We watched a butcher in Jerusalem let trouble stir life into his cold bones, confining a nibble of vitality to be preserved forever in a meat locker and the icy waters of a nearby spring.
We watched Joseph Brodsky gazing back at the St. Petersburg of his youth: potatoes, paintings of nudes, shelves of books, his parents dancing after the war, an orchestra of musical instruments floating in the sky like clouds.
We watched a Croatian sniper try to dodge the trajectory of his own bullets while hunting down the traumatized Little Red Riding Hood he had fallen in love with through the scope of his rifle and nearly destroyed.
We watched a Mongolian folk singer search for the lyrics to a song hidden in the unrepeatable archives of fading human memory.
We watched Renaud Capuçon perform Gluck’s Orfeo Melody on a 1737 Guarnerius violin in the Paris subway from 7:57 a.m. to 7:57 p.m to mostly indifferent commuters a couple of days before playing the same piece to a sold-out auditorium in the Théâtre des Champs-Elysées.

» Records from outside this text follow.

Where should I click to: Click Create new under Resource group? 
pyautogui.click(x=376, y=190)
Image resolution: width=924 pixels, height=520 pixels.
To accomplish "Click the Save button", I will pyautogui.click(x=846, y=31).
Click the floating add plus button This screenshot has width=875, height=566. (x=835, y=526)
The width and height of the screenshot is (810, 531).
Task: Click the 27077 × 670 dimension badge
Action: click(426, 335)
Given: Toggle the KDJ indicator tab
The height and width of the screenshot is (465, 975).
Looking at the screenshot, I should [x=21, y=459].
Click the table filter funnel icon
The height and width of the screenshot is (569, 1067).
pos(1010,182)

Our hearts were collectively broken until a blind woman renewed our hope by venturing as close as possible to warm herself in the glow.
We watched, Juan Pujol Garcia, a double agent from Spain and his contrived network of spies convince the Nazis to prepare for an attack on Pas de Calais as the Allied Forces stormed the beaches of Normandy.
We watched art collectors, dealers, galleries, and auction houses enthusiastically inflate the value of contemporary art to staggering and unsustainable heights through secrecy, speculation, tax strategies, and cornering markets.